Spotlight Poster
MInference: Accelerating Pre-filling for Long-Context LLMs via Dynamic Sparse Attention
Huiqiang Jiang · Yucheng LI · Chengruidong Zhang · Qianhui Wu · Xufang Luo · Surin Ahn · Zhenhua Han · Amir Abdi · Dongsheng Li · Chin-Yew Lin · Yuqing Yang · Lili Qiu
East Exhibit Hall A-C #2401
The computational challenges of Large Language Model (LLM) inference remain a significant barrier to their widespread deployment, especially as prompt lengths continue to increase. Due to the quadratic complexity of the attention computation, it takes 30 minutes for an 8B LLM to process a prompt of 1M tokens (i.e., the prefilling stage) on a single A100 GPU. Existing methods for speeding up pre-filling often fail to maintain acceptable accuracy or efficiency when applied to longcontext LLMs.
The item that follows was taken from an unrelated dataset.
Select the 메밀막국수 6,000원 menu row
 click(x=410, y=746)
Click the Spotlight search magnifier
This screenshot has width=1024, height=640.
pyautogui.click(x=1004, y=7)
To address this gap, we introduce MInference, a sparse calculation method designed to accelerate pre-filling of long-sequence processing. Specifically, we identify three unique patterns in long-context attention matrices—the A-shape pattern, Vertical-Slash pattern, and Block-Sparse pattern—that can be leveraged for efficient sparse computation on GPUs. During inference, we decide the optimal pattern for each attention head and dynamically build sparse indices based on the assigned pattern. With the pattern and sparse indices, we perform efficient sparse attention calculations via our optimized GPU kernels to significantly reduce the latency in the pre-filling stage of long-context LLMs. Our proposed technique can be directly applied to existing LLMs without any modifications to the pre-training setup or additional fine-tuning. By evaluating on a wide range of downstream tasks, including InfiniteBench, RULER, PG-19, and Needle In A Haystack, and models including LLaMA-3-8B and Yi-9B-200k, we demonstrate that MInference effectively reduces inference latency by up to 10× for pre-filling on an A100 GPU, while maintaining accuracy.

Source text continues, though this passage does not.